Have you thought about using your blog for Marketing purposes?
If your business has an online presence, it’s vital to have a blog for marketing. It’s all about getting conversations going between your business, prospective customers and influencers. Blogging and social media are the only methods to have two-way conversations with people, without being face to face. It’s a way to give your business a persona that will establish your image in your readers’ minds.
Your blog gives you a chance to talk to your audience without selling to them, which they’ll appreciate. And more importantly, it gives them a chance to talk to you and for you to listen to them.
But once you have a blog set up, how often should you post? I’ve seen some that post several times each day, while I’ve seen others that only post once or twice per month. It’s important to find the right level and then be consistent.
Finding the sweet spot
I think the how much is too much question is very dependent on your specific situation. Your niche, the general flavor of your blogging, your typical reader’s interests – these all can influence your decision.
As for how much is enough, if your blog is passing along tips and tricks, a daily post might be an effective way to gain and maintain the interest of your blog’s followers. On the other hand, if you tend to blog tutorials with complex steps, once a week might be more appropriate.
You need to consider how digestible your posts are and try to find that “sweet-spot” where the majority of your readers are ready and eager for your next post. Don’t force-feed them or they’ll tire out. Keeping your audience just a little bit hungry for more is usually the best approach.
The bottom line is, there is no rubber-stamp too much or not enough – each situation is unique.
Blogging for SEO purposes
Frequency of blogging varies primarily based upon the characteristics of your niche, and is a bit subjective. As a rule of thumb, here’s what I have found for most of my small to medium business clients:
- One post per week seems to be the minimum level for sustaining traffic. Typically, unless you’re unleashing some incredible earth-shattering wisdom each and every week, however, you can’t expect to really accomplish a lot toward improving your rankings at this level.
- For most very small businesses (home-based and up to 4 or 5 employees), I’ve found that posting in excess of three posts per week will usually offer diminishing returns. For slightly larger small businesses (up to 20-25 employees), posting daily can deliver better SEO results, all other things being equal.
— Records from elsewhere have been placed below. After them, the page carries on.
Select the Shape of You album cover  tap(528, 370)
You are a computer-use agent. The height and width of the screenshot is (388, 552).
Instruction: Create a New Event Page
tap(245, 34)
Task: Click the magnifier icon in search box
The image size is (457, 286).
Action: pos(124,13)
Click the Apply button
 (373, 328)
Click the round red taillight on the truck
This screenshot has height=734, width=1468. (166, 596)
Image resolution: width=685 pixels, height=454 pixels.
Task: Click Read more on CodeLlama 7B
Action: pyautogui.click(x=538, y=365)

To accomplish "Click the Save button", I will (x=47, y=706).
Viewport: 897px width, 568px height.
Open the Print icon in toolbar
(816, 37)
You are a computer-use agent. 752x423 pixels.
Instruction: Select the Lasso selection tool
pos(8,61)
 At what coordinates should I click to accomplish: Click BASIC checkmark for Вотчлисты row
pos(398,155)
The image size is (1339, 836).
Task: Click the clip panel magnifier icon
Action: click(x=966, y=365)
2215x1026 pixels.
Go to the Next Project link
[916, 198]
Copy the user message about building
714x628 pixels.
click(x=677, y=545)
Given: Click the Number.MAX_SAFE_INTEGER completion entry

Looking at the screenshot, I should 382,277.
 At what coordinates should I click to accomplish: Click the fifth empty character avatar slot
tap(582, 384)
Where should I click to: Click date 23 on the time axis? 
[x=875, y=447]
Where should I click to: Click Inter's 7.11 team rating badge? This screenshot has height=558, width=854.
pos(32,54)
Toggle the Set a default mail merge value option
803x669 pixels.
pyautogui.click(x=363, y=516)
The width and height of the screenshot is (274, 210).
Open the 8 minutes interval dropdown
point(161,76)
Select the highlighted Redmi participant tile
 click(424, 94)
For medium-sized businesses (up to 100-500 employees), posting daily is probably a good minimum schedule to follow.
Setting your priorities
Blogging is a great way to build customer loyalty, get feedback on your products and services and communicate company news to your customers and prospects. This is how you use your blog for marketing without direct selling. Strangely enough, as straightforward as that may sound, it’s surprisingly easy to stumble and fall. Here are some basic rules that can help you stay on the right track:
- Remember your primary goal – you’re trying to build relationships and trust, first and foremost. Don’t turn your blog into nothing but a broadcast channel, or you’ll soon find yourself with no readers. Communication is a two-way process, so invite your readers to give you feedback – and LISTEN to it!
- Whatever schedule you select for your posting, try to be as consistent as possible. If you’re going to miss a day or two, try to get someone else to fill in for you in your absence. If you can’t find a stand-in, program some posts ahead of time, and tell your readers you may be slow to respond because you’ll be out of the office for a couple of days.
- Your blog is an opportunity to put some personality to your company’s image. Professional and honest are obvious qualities you want to convey to them, but that doesn’t mean you can’t also be humorous or playful from time to time. Your readers will identify more with you when you show them some human qualities. Besides, you can have fun with your blogging, while seeing increased interaction.
- Respond to comments quickly and completely. If a reader takes the time to ask a question or remark on a post, they deserve (and expect) the courtesy of being acknowledged.
- Don’t ignore or sidestep complaints. Ignoring a problem only allows it to grow. If your company made a bad decision, own up to it, and make things right. Immediately. This is probably the single most important aspect of customer service, and as your company’s public face, you become its image. People understand that businesses make mistakes. How you handle those mistakes is what can set you apart from your competition.
So, what are you waiting for? Start sharing with your customers and let them share with you. You’ll find it’s well worth the effort.